— start —

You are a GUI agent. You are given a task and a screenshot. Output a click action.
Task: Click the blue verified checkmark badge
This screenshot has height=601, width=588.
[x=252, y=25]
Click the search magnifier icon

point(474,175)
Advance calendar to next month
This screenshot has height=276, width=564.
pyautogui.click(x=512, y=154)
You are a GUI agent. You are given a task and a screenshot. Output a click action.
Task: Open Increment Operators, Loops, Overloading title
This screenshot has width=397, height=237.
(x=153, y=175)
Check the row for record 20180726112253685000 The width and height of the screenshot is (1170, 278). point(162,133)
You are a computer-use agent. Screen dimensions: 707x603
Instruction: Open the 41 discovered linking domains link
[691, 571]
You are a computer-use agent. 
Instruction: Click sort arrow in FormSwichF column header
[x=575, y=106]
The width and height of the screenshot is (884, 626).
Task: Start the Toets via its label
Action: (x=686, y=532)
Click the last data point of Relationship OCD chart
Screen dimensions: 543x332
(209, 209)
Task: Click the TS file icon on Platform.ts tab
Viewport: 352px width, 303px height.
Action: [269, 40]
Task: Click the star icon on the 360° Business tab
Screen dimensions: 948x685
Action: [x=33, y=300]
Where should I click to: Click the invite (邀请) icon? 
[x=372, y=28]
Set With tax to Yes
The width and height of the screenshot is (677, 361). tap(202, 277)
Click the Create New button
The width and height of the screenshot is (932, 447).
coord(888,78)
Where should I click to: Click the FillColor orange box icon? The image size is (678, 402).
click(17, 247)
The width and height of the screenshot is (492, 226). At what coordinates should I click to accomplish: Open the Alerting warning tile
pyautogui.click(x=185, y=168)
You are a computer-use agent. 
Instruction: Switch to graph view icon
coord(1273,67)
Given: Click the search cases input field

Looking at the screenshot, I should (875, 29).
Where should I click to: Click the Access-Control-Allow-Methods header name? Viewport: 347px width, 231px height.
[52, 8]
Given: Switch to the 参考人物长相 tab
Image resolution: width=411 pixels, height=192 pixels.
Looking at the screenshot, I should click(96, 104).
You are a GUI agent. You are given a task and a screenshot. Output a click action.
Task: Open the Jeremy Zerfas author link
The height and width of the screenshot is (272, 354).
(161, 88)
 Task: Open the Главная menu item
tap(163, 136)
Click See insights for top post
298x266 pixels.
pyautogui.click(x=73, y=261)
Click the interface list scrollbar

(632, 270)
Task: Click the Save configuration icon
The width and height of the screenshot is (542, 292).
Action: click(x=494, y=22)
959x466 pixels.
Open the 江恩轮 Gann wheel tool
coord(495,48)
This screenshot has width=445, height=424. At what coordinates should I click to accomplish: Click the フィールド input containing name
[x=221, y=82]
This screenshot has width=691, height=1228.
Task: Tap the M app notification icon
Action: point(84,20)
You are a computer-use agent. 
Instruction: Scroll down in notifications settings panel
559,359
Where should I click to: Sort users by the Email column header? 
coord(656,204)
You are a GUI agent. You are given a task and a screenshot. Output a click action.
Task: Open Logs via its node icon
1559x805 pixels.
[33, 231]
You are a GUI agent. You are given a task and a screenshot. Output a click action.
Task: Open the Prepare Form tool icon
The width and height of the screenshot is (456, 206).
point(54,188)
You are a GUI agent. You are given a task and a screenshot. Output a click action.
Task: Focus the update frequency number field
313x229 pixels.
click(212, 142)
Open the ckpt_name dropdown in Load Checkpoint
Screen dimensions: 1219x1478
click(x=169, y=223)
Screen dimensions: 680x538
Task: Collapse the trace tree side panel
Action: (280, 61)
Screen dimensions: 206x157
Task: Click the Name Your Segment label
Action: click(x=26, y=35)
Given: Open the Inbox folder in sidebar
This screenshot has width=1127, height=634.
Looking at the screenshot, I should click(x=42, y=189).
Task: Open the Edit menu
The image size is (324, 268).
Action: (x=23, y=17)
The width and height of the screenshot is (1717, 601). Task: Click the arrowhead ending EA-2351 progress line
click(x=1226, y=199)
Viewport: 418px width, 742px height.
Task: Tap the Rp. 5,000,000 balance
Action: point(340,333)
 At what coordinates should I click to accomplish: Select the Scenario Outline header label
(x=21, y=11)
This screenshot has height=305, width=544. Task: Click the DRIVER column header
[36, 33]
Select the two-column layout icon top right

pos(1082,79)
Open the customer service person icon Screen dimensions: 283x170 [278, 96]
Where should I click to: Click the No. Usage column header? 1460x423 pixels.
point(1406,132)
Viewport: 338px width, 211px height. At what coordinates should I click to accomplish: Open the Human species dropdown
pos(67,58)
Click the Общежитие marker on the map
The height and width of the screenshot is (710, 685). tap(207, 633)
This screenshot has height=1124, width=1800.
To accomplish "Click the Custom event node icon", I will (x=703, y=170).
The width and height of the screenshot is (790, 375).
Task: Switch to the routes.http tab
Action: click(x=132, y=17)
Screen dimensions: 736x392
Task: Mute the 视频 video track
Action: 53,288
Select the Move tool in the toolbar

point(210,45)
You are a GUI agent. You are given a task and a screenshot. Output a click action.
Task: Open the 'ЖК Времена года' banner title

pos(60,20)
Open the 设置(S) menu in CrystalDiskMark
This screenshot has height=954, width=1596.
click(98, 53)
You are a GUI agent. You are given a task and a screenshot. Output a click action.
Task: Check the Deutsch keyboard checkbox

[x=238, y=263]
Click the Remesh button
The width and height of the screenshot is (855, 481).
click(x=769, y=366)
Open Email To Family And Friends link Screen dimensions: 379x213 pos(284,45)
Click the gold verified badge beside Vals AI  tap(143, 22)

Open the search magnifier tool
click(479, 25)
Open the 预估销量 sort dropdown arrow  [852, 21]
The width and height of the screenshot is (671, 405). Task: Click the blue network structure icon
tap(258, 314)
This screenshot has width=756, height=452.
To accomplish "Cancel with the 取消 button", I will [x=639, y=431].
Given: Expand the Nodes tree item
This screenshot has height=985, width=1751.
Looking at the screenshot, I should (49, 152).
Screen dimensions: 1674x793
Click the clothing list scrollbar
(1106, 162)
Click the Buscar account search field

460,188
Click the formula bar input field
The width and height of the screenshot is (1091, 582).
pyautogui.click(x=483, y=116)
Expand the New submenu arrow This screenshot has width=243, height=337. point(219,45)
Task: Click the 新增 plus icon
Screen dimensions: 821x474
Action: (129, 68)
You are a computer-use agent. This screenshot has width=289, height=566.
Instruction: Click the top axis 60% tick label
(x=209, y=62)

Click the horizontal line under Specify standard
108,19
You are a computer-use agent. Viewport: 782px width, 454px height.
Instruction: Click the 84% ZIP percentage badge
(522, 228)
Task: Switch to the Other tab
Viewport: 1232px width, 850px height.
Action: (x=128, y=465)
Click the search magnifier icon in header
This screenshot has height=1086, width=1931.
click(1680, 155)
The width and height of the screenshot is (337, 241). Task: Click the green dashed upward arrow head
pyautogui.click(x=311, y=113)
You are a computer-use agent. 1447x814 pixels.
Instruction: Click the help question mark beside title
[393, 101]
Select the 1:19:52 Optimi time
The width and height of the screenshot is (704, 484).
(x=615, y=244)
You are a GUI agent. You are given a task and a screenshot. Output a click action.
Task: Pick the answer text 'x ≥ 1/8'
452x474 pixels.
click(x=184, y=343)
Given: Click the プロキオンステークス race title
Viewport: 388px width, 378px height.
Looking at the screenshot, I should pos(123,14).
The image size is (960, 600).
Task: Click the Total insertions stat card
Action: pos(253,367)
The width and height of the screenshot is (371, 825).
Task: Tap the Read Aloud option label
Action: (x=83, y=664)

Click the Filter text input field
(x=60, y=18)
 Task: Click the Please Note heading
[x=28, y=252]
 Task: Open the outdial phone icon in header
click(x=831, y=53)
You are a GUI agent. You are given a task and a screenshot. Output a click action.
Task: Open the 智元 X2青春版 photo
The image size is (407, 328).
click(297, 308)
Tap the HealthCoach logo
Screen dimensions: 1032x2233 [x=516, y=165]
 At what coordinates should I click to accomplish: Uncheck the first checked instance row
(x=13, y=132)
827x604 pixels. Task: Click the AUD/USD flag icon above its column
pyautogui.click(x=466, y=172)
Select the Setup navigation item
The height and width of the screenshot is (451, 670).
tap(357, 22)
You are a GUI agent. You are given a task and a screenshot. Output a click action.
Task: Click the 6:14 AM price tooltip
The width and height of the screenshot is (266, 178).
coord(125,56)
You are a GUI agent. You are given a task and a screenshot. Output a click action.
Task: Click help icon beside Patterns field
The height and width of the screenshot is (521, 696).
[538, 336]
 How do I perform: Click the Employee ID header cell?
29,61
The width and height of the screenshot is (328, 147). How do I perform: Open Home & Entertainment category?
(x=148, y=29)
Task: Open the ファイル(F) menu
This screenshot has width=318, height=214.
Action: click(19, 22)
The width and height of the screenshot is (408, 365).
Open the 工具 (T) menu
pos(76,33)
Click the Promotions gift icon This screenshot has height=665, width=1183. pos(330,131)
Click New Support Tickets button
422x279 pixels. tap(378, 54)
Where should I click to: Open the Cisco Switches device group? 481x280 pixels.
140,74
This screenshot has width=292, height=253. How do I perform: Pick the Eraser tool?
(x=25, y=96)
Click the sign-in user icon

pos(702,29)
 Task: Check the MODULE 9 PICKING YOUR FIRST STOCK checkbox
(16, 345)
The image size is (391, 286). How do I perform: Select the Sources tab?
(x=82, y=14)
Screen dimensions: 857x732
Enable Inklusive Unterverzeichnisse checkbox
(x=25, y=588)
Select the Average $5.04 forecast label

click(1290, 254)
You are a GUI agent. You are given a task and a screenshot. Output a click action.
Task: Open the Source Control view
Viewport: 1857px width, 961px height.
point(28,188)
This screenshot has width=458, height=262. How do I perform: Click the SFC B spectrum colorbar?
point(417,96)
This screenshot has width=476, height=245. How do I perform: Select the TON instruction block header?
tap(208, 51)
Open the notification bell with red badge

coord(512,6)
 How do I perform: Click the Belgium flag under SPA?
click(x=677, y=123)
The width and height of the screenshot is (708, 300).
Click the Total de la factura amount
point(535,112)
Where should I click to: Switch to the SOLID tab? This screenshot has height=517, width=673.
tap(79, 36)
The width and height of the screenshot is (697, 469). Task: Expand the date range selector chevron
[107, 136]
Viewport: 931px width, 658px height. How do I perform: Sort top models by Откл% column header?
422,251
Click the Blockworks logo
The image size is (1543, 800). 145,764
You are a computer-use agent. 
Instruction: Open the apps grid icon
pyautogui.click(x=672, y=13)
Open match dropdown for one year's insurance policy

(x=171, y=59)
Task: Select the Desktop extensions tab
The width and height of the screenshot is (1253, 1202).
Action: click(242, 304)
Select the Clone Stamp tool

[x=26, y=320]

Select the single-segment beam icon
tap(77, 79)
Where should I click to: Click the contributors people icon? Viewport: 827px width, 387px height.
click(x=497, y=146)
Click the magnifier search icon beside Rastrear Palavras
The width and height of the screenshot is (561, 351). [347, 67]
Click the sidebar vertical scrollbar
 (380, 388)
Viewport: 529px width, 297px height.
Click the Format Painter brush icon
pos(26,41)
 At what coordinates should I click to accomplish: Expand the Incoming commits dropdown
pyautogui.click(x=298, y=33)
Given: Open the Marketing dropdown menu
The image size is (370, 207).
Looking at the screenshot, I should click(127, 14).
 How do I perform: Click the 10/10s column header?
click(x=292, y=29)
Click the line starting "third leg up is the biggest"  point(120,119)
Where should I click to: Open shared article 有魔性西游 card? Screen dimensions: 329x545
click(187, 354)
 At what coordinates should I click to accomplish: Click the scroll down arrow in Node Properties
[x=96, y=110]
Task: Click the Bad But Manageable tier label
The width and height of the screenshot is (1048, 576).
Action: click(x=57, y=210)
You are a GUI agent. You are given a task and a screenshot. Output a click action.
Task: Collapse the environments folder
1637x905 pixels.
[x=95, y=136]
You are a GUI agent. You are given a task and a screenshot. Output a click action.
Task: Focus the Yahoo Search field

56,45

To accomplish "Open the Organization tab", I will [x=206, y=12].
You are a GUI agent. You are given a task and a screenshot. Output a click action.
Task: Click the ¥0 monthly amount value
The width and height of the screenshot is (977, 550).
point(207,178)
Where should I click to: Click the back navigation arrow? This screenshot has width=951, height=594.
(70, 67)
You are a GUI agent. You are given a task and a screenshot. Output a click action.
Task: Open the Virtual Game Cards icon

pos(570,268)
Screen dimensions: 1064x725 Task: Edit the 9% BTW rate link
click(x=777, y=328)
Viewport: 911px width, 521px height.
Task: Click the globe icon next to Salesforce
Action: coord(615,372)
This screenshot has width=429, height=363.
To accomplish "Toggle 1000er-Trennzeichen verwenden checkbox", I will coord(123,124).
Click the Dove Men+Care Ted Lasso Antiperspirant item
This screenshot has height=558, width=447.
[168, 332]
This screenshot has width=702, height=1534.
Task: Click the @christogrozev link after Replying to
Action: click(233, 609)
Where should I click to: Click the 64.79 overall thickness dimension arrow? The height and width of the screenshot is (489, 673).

— end —

WHAT YOU ARE ASKED TO DO:
Write out the entries exactly, from the line with "Select the single-segment beam icon" to the line with "The width and height of the screenshot is (561, 351).".

REPLY:
Select the single-segment beam icon
tap(77, 79)
Where should I click to: Click the contributors people icon? Viewport: 827px width, 387px height.
click(x=497, y=146)
Click the magnifier search icon beside Rastrear Palavras
The width and height of the screenshot is (561, 351). [347, 67]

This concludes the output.